- _筆記課題_
下の行すべてについて、「GUI agent」を「GUI assistant」に差し替え、ほかは一切変えずにもう一度書き出すこと。

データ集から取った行
__________

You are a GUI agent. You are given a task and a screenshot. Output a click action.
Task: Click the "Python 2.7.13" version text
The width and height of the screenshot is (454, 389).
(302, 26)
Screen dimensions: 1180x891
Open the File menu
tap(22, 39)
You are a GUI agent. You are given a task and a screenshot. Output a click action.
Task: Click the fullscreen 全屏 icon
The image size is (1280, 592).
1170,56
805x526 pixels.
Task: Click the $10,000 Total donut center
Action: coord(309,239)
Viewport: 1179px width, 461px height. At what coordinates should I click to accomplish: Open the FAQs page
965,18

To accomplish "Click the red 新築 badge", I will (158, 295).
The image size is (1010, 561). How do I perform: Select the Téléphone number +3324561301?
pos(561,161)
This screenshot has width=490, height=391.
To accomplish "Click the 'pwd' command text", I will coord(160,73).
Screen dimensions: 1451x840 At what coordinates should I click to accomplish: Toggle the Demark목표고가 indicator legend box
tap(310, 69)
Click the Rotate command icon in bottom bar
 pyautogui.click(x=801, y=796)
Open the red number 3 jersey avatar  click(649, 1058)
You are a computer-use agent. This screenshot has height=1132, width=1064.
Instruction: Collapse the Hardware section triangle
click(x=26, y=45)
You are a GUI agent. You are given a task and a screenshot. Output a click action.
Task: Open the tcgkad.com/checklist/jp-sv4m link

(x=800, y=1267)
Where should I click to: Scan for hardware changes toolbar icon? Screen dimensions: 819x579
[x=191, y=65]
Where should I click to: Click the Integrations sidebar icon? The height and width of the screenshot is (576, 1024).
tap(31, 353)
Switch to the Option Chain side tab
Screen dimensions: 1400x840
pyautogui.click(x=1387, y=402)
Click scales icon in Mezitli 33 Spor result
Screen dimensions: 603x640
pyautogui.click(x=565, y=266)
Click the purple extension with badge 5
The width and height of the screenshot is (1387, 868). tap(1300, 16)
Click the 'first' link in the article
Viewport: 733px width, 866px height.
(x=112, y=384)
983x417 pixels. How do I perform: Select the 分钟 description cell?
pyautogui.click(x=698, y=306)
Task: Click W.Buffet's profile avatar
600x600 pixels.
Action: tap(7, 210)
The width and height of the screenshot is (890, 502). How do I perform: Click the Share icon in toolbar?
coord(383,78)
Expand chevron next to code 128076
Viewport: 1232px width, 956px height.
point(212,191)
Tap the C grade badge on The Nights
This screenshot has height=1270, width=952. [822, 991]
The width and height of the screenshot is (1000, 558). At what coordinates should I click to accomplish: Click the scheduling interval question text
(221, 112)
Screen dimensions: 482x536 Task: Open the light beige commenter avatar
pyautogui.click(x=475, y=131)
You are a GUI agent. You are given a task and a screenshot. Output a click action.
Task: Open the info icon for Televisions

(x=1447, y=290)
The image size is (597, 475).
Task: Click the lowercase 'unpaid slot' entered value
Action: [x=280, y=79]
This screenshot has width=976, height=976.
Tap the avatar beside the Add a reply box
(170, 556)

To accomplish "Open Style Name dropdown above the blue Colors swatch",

__________

- _課題の解答_
You are a GUI assistant. You are given a task and a screenshot. Output a click action.
Task: Click the "Python 2.7.13" version text
The width and height of the screenshot is (454, 389).
(302, 26)
Screen dimensions: 1180x891
Open the File menu
tap(22, 39)
You are a GUI assistant. You are given a task and a screenshot. Output a click action.
Task: Click the fullscreen 全屏 icon
The image size is (1280, 592).
1170,56
805x526 pixels.
Task: Click the $10,000 Total donut center
Action: coord(309,239)
Viewport: 1179px width, 461px height. At what coordinates should I click to accomplish: Open the FAQs page
965,18

To accomplish "Click the red 新築 badge", I will (158, 295).
The image size is (1010, 561). How do I perform: Select the Téléphone number +3324561301?
pos(561,161)
This screenshot has width=490, height=391.
To accomplish "Click the 'pwd' command text", I will coord(160,73).
Screen dimensions: 1451x840 At what coordinates should I click to accomplish: Toggle the Demark목표고가 indicator legend box
tap(310, 69)
Click the Rotate command icon in bottom bar
 pyautogui.click(x=801, y=796)
Open the red number 3 jersey avatar  click(649, 1058)
You are a computer-use agent. This screenshot has height=1132, width=1064.
Instruction: Collapse the Hardware section triangle
click(x=26, y=45)
You are a GUI assistant. You are given a task and a screenshot. Output a click action.
Task: Open the tcgkad.com/checklist/jp-sv4m link

(x=800, y=1267)
Where should I click to: Scan for hardware changes toolbar icon? Screen dimensions: 819x579
[x=191, y=65]
Where should I click to: Click the Integrations sidebar icon? The height and width of the screenshot is (576, 1024).
tap(31, 353)
Switch to the Option Chain side tab
Screen dimensions: 1400x840
pyautogui.click(x=1387, y=402)
Click scales icon in Mezitli 33 Spor result
Screen dimensions: 603x640
pyautogui.click(x=565, y=266)
Click the purple extension with badge 5
The width and height of the screenshot is (1387, 868). tap(1300, 16)
Click the 'first' link in the article
Viewport: 733px width, 866px height.
(x=112, y=384)
983x417 pixels. How do I perform: Select the 分钟 description cell?
pyautogui.click(x=698, y=306)
Task: Click W.Buffet's profile avatar
600x600 pixels.
Action: tap(7, 210)
The width and height of the screenshot is (890, 502). How do I perform: Click the Share icon in toolbar?
coord(383,78)
Expand chevron next to code 128076
Viewport: 1232px width, 956px height.
point(212,191)
Tap the C grade badge on The Nights
This screenshot has height=1270, width=952. [822, 991]
The width and height of the screenshot is (1000, 558). At what coordinates should I click to accomplish: Click the scheduling interval question text
(221, 112)
Screen dimensions: 482x536 Task: Open the light beige commenter avatar
pyautogui.click(x=475, y=131)
You are a GUI assistant. You are given a task and a screenshot. Output a click action.
Task: Open the info icon for Televisions

(x=1447, y=290)
The image size is (597, 475).
Task: Click the lowercase 'unpaid slot' entered value
Action: [x=280, y=79]
This screenshot has width=976, height=976.
Tap the avatar beside the Add a reply box
(170, 556)

To accomplish "Open Style Name dropdown above the blue Colors swatch",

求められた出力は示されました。